Information shown ▸
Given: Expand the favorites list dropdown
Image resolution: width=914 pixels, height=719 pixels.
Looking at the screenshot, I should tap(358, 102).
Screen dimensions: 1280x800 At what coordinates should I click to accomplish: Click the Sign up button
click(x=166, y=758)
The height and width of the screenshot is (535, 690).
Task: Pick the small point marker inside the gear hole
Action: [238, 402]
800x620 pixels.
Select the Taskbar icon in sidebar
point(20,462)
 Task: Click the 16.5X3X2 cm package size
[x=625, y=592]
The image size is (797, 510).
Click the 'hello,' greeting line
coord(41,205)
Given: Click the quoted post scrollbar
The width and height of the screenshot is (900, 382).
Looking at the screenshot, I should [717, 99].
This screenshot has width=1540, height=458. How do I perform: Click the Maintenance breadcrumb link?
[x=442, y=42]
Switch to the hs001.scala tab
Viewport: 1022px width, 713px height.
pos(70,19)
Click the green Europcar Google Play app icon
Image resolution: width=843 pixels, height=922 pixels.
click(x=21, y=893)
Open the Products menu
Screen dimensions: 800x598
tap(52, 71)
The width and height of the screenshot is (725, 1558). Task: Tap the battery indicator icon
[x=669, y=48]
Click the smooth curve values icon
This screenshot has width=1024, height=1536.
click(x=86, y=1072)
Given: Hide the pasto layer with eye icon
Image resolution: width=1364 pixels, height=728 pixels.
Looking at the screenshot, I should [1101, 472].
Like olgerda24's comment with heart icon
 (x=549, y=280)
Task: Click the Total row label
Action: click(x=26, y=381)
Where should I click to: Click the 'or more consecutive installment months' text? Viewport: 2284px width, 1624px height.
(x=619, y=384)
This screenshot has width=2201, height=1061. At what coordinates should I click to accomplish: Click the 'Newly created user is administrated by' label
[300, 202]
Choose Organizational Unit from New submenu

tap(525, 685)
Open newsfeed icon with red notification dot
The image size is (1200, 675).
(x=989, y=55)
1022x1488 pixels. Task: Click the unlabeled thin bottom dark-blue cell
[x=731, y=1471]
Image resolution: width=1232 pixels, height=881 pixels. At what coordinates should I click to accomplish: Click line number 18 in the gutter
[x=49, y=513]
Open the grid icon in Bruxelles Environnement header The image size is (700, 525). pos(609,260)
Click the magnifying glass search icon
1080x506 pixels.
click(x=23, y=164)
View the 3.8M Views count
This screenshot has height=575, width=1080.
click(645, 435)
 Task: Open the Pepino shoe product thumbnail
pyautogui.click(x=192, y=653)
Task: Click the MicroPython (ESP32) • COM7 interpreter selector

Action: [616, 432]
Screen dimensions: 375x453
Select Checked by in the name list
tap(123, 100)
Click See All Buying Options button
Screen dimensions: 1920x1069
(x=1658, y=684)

Work item ▸ Verbatim reproduction of the entries is required.

Response area ▸
Given: Expand the favorites list dropdown
Image resolution: width=914 pixels, height=719 pixels.
Looking at the screenshot, I should tap(358, 102).
Screen dimensions: 1280x800 At what coordinates should I click to accomplish: Click the Sign up button
click(x=166, y=758)
The height and width of the screenshot is (535, 690).
Task: Pick the small point marker inside the gear hole
Action: [238, 402]
800x620 pixels.
Select the Taskbar icon in sidebar
point(20,462)
 Task: Click the 16.5X3X2 cm package size
[x=625, y=592]
The image size is (797, 510).
Click the 'hello,' greeting line
coord(41,205)
Given: Click the quoted post scrollbar
The width and height of the screenshot is (900, 382).
Looking at the screenshot, I should [717, 99].
This screenshot has width=1540, height=458. How do I perform: Click the Maintenance breadcrumb link?
[x=442, y=42]
Switch to the hs001.scala tab
Viewport: 1022px width, 713px height.
pos(70,19)
Click the green Europcar Google Play app icon
Image resolution: width=843 pixels, height=922 pixels.
click(x=21, y=893)
Open the Products menu
Screen dimensions: 800x598
tap(52, 71)
The width and height of the screenshot is (725, 1558). Task: Tap the battery indicator icon
[x=669, y=48]
Click the smooth curve values icon
This screenshot has width=1024, height=1536.
click(x=86, y=1072)
Given: Hide the pasto layer with eye icon
Image resolution: width=1364 pixels, height=728 pixels.
Looking at the screenshot, I should [1101, 472].
Like olgerda24's comment with heart icon
 (x=549, y=280)
Task: Click the Total row label
Action: click(x=26, y=381)
Where should I click to: Click the 'or more consecutive installment months' text? Viewport: 2284px width, 1624px height.
(x=619, y=384)
This screenshot has width=2201, height=1061. At what coordinates should I click to accomplish: Click the 'Newly created user is administrated by' label
[300, 202]
Choose Organizational Unit from New submenu

tap(525, 685)
Open newsfeed icon with red notification dot
The image size is (1200, 675).
(x=989, y=55)
1022x1488 pixels. Task: Click the unlabeled thin bottom dark-blue cell
[x=731, y=1471]
Image resolution: width=1232 pixels, height=881 pixels. At what coordinates should I click to accomplish: Click line number 18 in the gutter
[x=49, y=513]
Open the grid icon in Bruxelles Environnement header The image size is (700, 525). pos(609,260)
Click the magnifying glass search icon
1080x506 pixels.
click(x=23, y=164)
View the 3.8M Views count
This screenshot has height=575, width=1080.
click(645, 435)
 Task: Open the Pepino shoe product thumbnail
pyautogui.click(x=192, y=653)
Task: Click the MicroPython (ESP32) • COM7 interpreter selector

Action: [616, 432]
Screen dimensions: 375x453
Select Checked by in the name list
tap(123, 100)
Click See All Buying Options button
Screen dimensions: 1920x1069
(x=1658, y=684)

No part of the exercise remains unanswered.